GOTR Alumna Lila Peters Builds Character Running at Sanderson High

By Elizabeth Poindexter on 4/3/2017

GOTR Alumna Lila Peters Builds Character Running at Sanderson High School

Girls on the Run of the Triangle alumna Lila Peters, an award-winning high school cross country and track athlete, in part credits her time with GOTR to her successes on race day, including her ability to be a good teammate and in building strong character.

Lila, a sophomore at Sanderson High School in Wake County, joined a GOTR team at Douglas Elementary School in 2009 when she was in third grade. This school year, Lila has run for SHS’s cross country and track teams; she consistently ranks high in women's races in North Carolina.

During her time in GOTR, Lila realized running isn’t as difficult as people may initially think. “Most people think, ‘oh no, I’m not going to do that,’” Lila said. “But since I did GOTR with one of my friends, it was more of a fun thing to run together and talk. That made me realize it was something to be enjoyed.”

She also recalled her coaches gave out GOTR water bottles once a week to girls who showed good character, a memory that has stayed with her over the years.  

After taking a few years off from running, she said she distinctly remembers going for a run one summer afternoon. “I liked it so much, I felt so good for the rest of the day.

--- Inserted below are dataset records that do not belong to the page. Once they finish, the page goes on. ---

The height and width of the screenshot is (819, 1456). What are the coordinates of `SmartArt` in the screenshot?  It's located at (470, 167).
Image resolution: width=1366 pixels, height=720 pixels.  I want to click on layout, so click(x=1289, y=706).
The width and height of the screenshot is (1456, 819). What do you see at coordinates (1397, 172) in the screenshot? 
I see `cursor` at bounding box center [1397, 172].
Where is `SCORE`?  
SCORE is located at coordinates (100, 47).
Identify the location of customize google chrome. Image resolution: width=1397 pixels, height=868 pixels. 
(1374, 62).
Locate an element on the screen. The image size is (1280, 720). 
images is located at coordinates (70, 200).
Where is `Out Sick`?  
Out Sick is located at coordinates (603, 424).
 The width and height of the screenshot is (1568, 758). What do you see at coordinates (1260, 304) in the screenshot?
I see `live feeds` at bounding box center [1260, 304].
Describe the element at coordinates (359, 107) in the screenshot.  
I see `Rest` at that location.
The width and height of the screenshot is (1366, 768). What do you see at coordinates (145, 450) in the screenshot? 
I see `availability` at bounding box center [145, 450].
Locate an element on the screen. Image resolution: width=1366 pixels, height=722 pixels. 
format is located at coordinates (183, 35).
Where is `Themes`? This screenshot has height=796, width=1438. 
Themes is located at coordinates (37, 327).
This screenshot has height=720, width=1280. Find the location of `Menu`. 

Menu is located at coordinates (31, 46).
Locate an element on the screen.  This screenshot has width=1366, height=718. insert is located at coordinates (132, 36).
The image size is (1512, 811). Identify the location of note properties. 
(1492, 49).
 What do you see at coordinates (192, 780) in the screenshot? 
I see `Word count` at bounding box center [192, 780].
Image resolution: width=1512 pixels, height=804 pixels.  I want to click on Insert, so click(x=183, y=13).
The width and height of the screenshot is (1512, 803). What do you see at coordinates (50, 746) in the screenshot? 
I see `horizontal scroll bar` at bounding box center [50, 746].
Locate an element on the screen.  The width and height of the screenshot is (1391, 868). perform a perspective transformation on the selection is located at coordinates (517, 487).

I thought, ‘I’m going to do that again tomorrow,’” she recalls.

Since that summer afternoon, Lila has won accolades for cross country and track. However, she is able to put losses into perspective, a quality she calls a building block of character.

“When I don’t win, I don’t get really upset because I’m new to running as a sport,” she said. “When I do win, it’s hard work paying off.” Her advice to others includes never losing sight of their goals and morals.

“If the reason you started running was to have fun and it’s not fun anymore, then you’re losing the character that was there,” Lila notes. “Or, if it’s bringing out a competitive side of you that’s not very nice, that’s not good character either. I think running ties in a lot with character because it teaches you how to be a good sport and push yourself.”

Lila also said running helped her transition into high school, including dealing with stressful situations. She does remember a few lessons from the GOTR curriculum that focus on peer pressure and living a healthy lifestyle.

“Running teaches you to relax, because you can’t always control circumstances,” she said. “You have to keep it in perspective because it is just a part of your life.”

As for mentorship, Lila credits her teammates, her coaches, and her parents for her successes this season. “I’m still getting mentored myself,” she said. “I feel like the best I can do is to be encouraging to everyone and be kind to everyone.”

Eventually, she hopes to take on more of a leadership role on her team, perhaps as a captain. And she wants to encourage other female runners that they’re equally as capable as their male counterparts. “It has nothing to do if you’re a guy or a girl,” she said. “If you do the work; you will get the outcomes.”

In addition to running, Lila has trained as a dancer for more than a decade. She also volunteers with Passing Along Lifelong Smiles (PALS) at SHS, an organization for special-needs classmates. She also plans to volunteer with nonprofit Girls Gotta Run, which empowers girls in Ethiopia who use running to empower themselves and their communities. Lila was named SHS’s Rookie of the Year in 2016 and also lettered during her first athletic season, in addition to other awards and activities.